Enhanced skin penetration of hydrocortisone can be desirable for treatment of several diseases. Transdermal iontophoretic delivery of hydrocortisone solubilized in an aqueous solution of hydroxypropyl-β-cyclodextrin (HP-β-CyD) was investigated and compared with chemical enhancement of co-solvent formulations. The passive permeation of hydrocortisone through human cadaver skin was higher when delivered from propylene glycol than when delivered after solubilization in an aqueous solution of HP-β-CyD. However, the iontophoretic delivery of the 1% hydrocortisone-9% HP-β-CyD solution was higher than the amount delivered passively by the 1% hydrocortisone-propylene glycol formulation, even if oleic acid was used as a chemical enhancer.

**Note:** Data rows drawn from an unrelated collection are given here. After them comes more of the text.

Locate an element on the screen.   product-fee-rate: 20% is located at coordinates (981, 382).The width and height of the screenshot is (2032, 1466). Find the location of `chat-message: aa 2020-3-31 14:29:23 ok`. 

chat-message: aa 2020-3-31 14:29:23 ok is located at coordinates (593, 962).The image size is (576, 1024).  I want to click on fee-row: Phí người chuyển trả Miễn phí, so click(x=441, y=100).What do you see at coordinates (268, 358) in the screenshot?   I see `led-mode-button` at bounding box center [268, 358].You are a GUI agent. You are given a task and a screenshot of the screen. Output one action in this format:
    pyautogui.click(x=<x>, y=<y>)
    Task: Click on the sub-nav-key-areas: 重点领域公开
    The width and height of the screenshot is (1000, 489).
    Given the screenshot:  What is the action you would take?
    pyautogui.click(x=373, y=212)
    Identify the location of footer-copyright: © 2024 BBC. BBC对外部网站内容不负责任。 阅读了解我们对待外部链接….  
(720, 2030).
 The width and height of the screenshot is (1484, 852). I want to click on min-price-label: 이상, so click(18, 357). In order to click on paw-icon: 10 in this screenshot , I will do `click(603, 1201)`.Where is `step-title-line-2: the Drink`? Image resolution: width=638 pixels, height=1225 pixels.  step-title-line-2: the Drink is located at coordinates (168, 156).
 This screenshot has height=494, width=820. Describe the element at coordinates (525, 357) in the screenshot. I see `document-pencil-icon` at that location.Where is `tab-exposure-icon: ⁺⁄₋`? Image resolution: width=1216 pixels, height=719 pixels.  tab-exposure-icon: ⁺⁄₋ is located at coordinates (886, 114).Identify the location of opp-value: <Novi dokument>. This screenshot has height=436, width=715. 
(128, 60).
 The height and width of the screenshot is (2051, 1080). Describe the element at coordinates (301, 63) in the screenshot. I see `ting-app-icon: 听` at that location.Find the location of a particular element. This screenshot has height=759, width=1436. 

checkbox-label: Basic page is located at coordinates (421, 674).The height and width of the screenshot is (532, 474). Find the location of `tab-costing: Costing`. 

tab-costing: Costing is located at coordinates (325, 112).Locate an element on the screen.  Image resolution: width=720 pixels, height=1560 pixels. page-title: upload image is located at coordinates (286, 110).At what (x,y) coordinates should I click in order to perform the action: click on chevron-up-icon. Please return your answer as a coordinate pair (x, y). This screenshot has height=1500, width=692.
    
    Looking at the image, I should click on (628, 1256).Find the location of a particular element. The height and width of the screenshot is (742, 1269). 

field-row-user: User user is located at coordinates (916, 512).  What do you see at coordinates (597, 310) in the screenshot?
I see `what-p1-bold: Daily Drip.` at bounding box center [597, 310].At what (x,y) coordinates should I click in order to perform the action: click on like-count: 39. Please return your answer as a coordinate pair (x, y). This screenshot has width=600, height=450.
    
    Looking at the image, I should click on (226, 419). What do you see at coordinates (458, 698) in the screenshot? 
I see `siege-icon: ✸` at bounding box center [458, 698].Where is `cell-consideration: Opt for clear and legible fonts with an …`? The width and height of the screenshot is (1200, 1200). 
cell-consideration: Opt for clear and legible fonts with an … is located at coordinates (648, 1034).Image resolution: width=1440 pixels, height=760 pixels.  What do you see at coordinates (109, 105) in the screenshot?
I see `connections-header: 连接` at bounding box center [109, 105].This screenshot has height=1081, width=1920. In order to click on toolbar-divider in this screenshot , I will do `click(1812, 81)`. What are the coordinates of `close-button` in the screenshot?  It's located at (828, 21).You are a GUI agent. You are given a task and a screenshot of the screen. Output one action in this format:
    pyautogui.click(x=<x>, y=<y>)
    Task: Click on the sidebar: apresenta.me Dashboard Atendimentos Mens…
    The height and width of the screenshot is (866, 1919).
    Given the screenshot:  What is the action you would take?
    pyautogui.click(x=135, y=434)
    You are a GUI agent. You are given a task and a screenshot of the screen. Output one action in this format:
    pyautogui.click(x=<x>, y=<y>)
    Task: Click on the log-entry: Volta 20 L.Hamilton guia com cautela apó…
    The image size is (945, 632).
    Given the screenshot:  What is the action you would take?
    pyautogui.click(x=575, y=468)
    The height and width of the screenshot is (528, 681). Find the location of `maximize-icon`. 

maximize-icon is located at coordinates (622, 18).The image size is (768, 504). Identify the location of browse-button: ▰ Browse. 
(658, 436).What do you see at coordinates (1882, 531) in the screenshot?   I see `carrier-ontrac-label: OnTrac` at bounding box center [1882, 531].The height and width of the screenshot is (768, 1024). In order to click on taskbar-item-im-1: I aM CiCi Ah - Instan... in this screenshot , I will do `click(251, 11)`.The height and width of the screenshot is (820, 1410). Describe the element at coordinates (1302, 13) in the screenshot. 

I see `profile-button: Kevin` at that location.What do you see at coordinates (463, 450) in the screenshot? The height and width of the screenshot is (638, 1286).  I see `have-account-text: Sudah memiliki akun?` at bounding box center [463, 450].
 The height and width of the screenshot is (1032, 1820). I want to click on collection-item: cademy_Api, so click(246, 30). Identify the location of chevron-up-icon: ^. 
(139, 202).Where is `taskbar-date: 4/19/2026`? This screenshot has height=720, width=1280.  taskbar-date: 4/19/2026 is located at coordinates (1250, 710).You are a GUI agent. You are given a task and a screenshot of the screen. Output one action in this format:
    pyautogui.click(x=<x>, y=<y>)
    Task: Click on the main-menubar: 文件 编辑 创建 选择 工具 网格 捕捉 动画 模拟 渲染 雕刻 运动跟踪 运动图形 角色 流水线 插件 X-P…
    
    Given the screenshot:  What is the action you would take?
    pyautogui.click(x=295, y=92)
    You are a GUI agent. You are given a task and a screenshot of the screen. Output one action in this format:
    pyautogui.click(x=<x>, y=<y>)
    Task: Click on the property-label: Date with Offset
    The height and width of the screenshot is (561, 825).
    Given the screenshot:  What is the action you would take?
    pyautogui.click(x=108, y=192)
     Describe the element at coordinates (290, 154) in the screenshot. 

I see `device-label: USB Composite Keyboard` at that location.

Iontophoretic delivery of 1% hydrocortisone with 3% or 15% HP-β-CyD was lower than that of the 9% HP-β-CyD solution. These data suggest that free hydrocortisone rather than complexes is predominantly delivered iontophoretically through the skin and the HP-β-CyD complex serves as a carrier to replenish depletion of hydrocortisone. HP-β-CyD prevents hydrocortisone from forming a skin reservoir. Iontophoresis provides better enhancement of transdermal delivery of hydrocortisone than the chemical approach when just sufficient HP-β-CyD is added to solubilize the hydrocortisone.